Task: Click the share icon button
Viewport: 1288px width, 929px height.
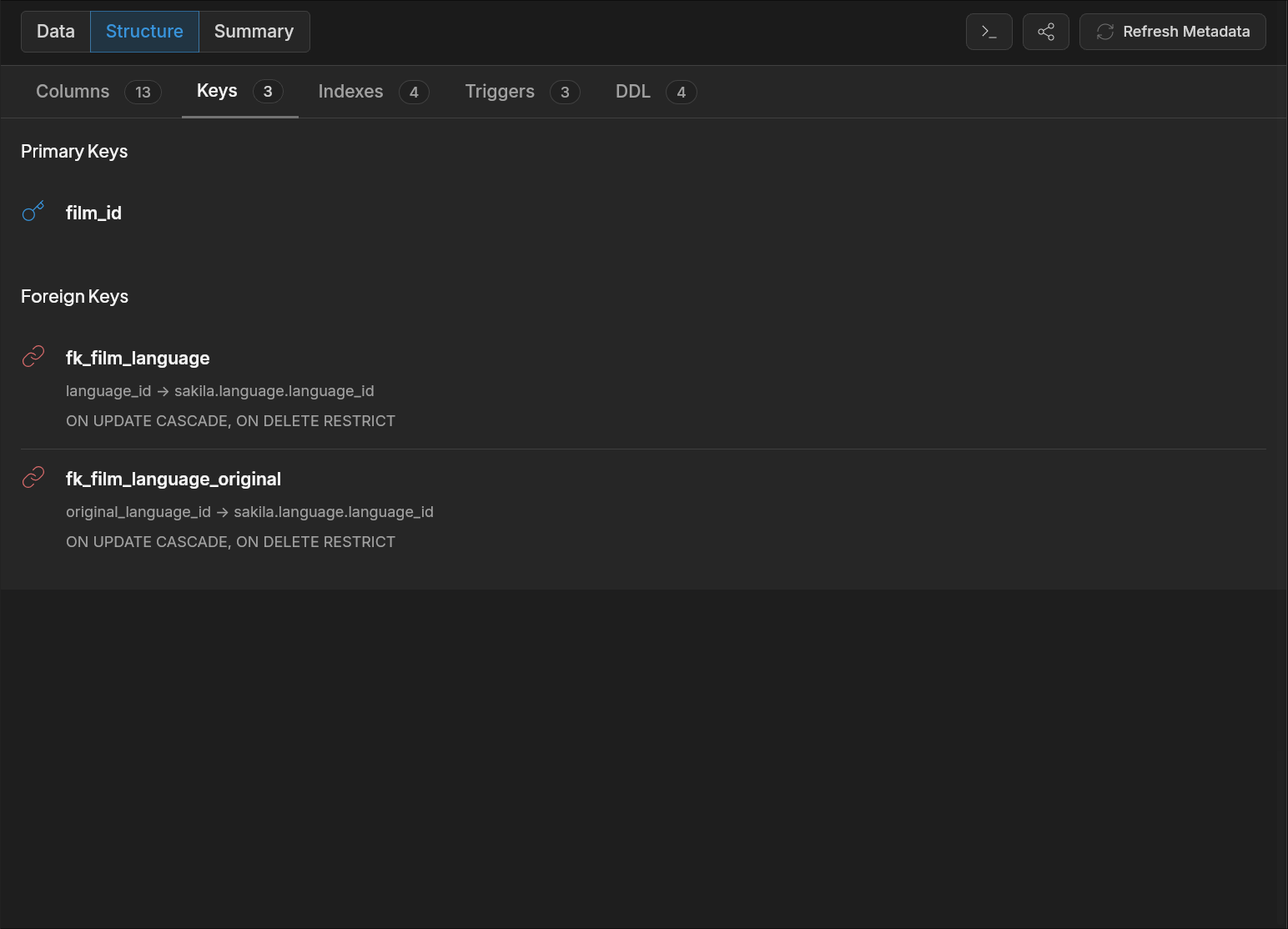Action: pos(1045,32)
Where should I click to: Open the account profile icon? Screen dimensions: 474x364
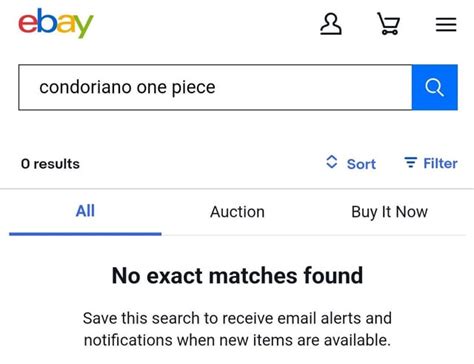tap(331, 24)
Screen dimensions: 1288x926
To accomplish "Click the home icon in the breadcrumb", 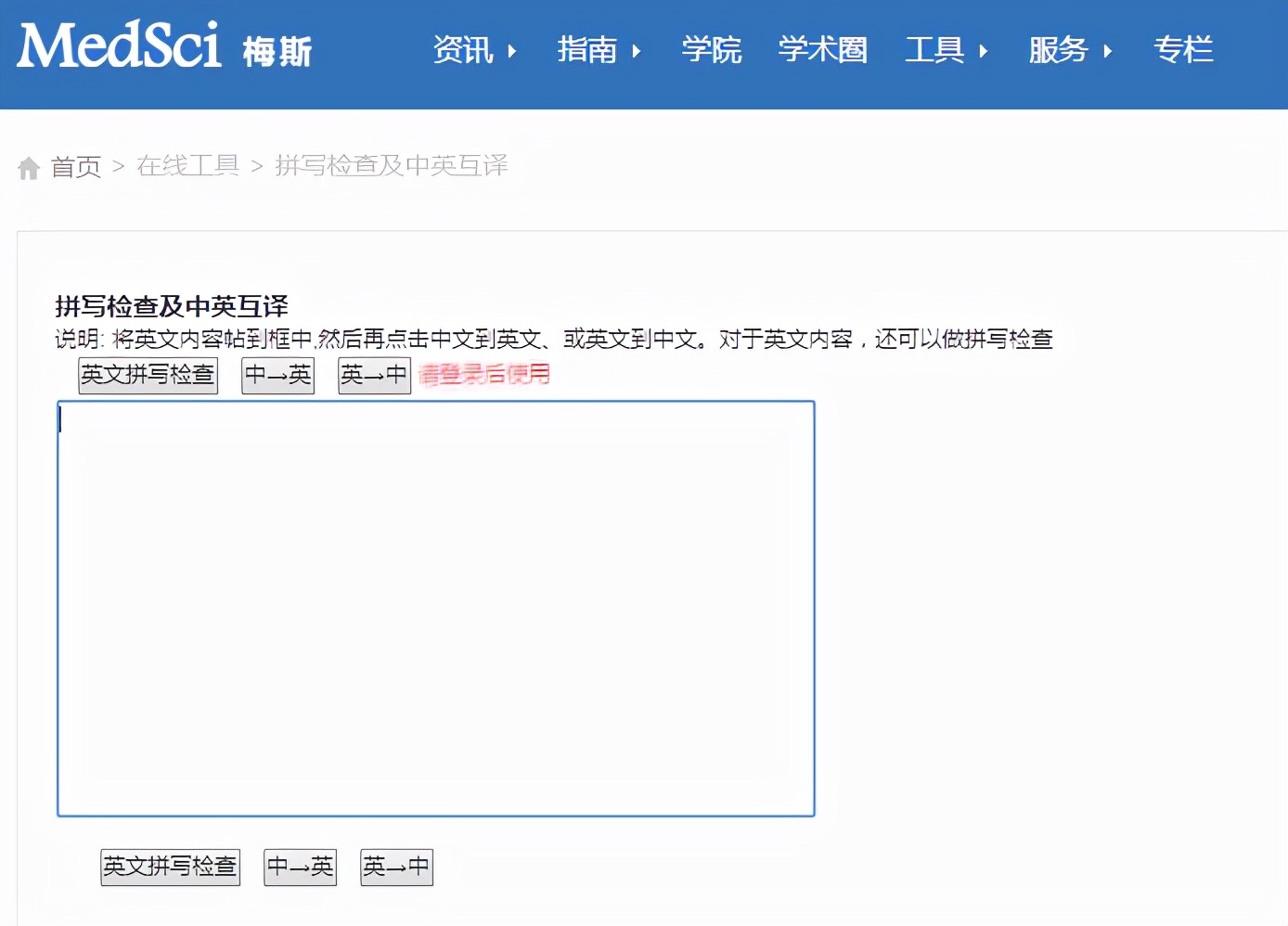I will 27,167.
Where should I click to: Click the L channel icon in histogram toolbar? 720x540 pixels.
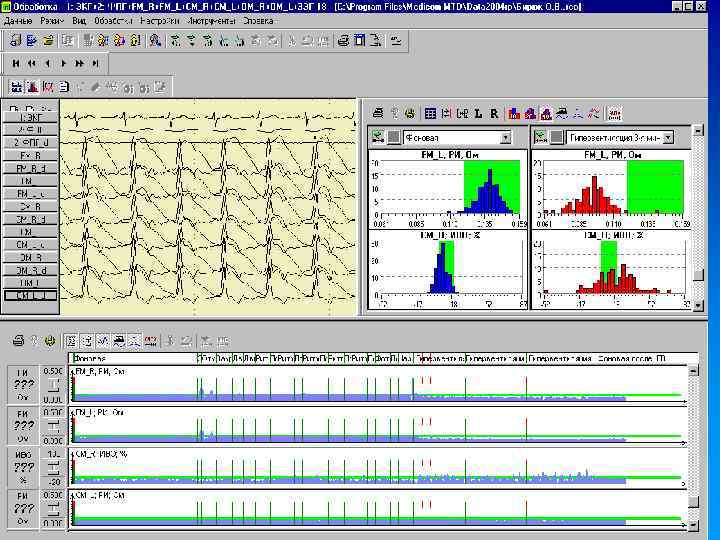pyautogui.click(x=479, y=114)
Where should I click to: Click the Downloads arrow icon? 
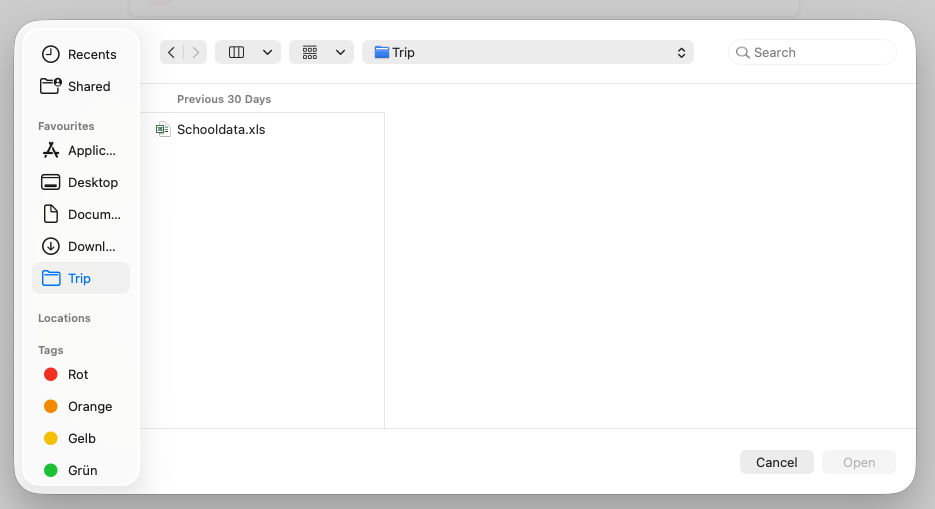click(50, 246)
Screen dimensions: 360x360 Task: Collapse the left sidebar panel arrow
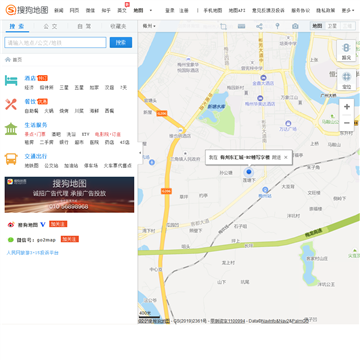pos(140,153)
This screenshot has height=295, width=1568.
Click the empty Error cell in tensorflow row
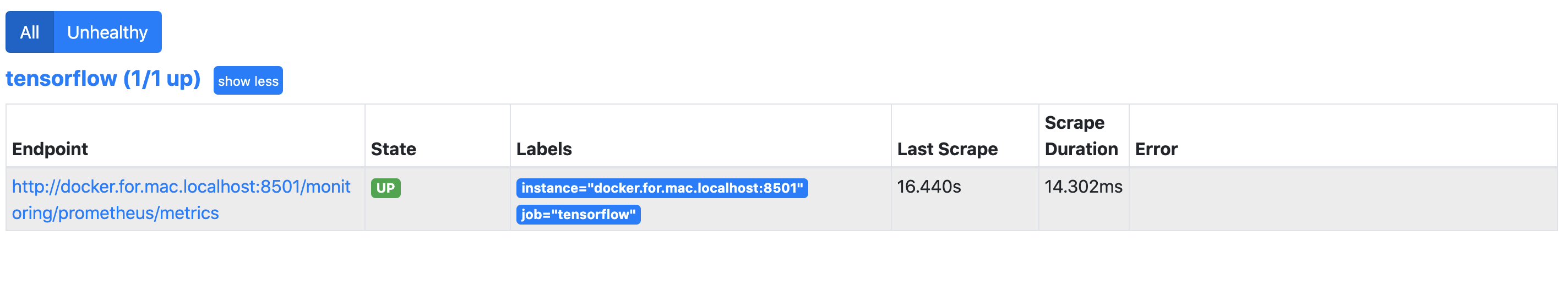pyautogui.click(x=1343, y=199)
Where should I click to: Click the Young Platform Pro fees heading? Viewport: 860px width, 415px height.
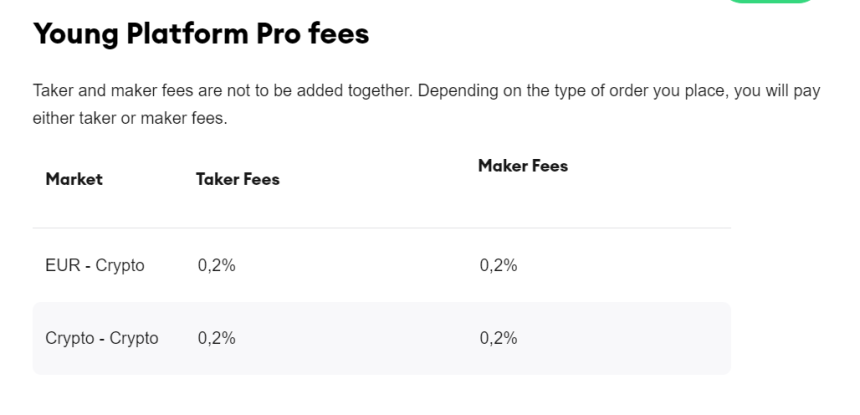[x=201, y=34]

About this task - Leaving out all pictures, repeat word for word the lines from the one containing "Click the empty Error cell in tensorflow row" through the final line of the material above.

Answer -
Click the empty Error cell in tensorflow row
pyautogui.click(x=1343, y=199)
Where should I click to: Click the Young Platform Pro fees heading? Viewport: 860px width, 415px height.
[x=201, y=34]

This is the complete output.